The manager of the company where I worked came back after his treatment for non-Hodgkin’s lymphoma. I passed him in the hallway. He was pale and bald. I looked away not knowing what to say. In my peripheral vision I noticed he was staring at me. I mumbled hello and walked to my desk wondering what would it be like to come back after such a diagnosis. What would it be like to live the rest of my life with that threat in the back of my mind?
I didn’t have to wonder very long. Three months later I, too, was diagnosed with non- Hodgkin’s lymphoma.
Then I knew, first hand, the uncertainty and fear, and also what it felt like to have people look away.
I was fairly young, and athletic and “healthy,” and the diagnosis felt like a slap in the face. The doctor who gave me the news advised me to get ready to fight a war. “Gather your allies, get your best ammunition, and learn about your enemy.”
I followed his advice. A firm believer in the power of prayer, I surrounded myself with people who would pray for me--my allies. My best ammunition came from one of the top hospitals for cancer treatment, Memorial Sloan Kettering, but learning about the enemy remained unchecked on my to-do list. When I visited the lymphoma website, my eyes focused on the life span given after diagnosis: 11 years.
I never looked at that site again.
What helped me was the people who came out of nowhere to tell me they knew someone who had successfully gone through the journey. Fathers, brothers, best friends, these personal stories filled me with hope and made me think that maybe, just maybe, I could be one of the survivors.
I like to believe that Celebrate Life Half Marathon does for others what those friends did for me.

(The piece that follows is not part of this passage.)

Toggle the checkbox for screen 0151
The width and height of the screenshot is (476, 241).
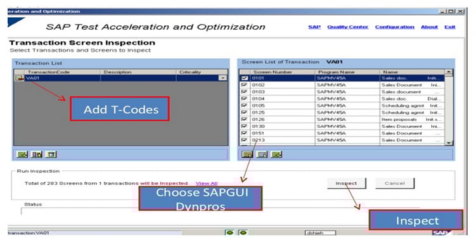(x=244, y=133)
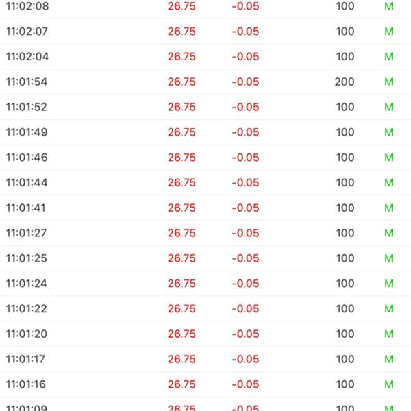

That when we give someone a check out of the proceeds of the race, it is with the hope, the smile, the hug that conveys the message that they, too, can make it. That one day they will celebrate life again.
CLHM has become more than a race. It is solidarity of spirit. When the gun goes off and everyone runs up the hill on Lake Louise Marie Road and passes the Motivational Mile-- a stretch of names of people who have faced cancer-- they are running not a race, they are running in unity and mutual support for those who are fighting and they are remembering those who left.
Another piece of advice the doctor gave me: “Don’t ever stop having that glass of wine, and never stop running. This enemy must be fought with passion. Without it, it will take over.” On March 12, volunteers, sponsors, and participants will bring that passion to Rock Hill, New York, for the 14th annual Celebrate Life Half Marathon.
Run on--and don’t forget the wine! Cheers!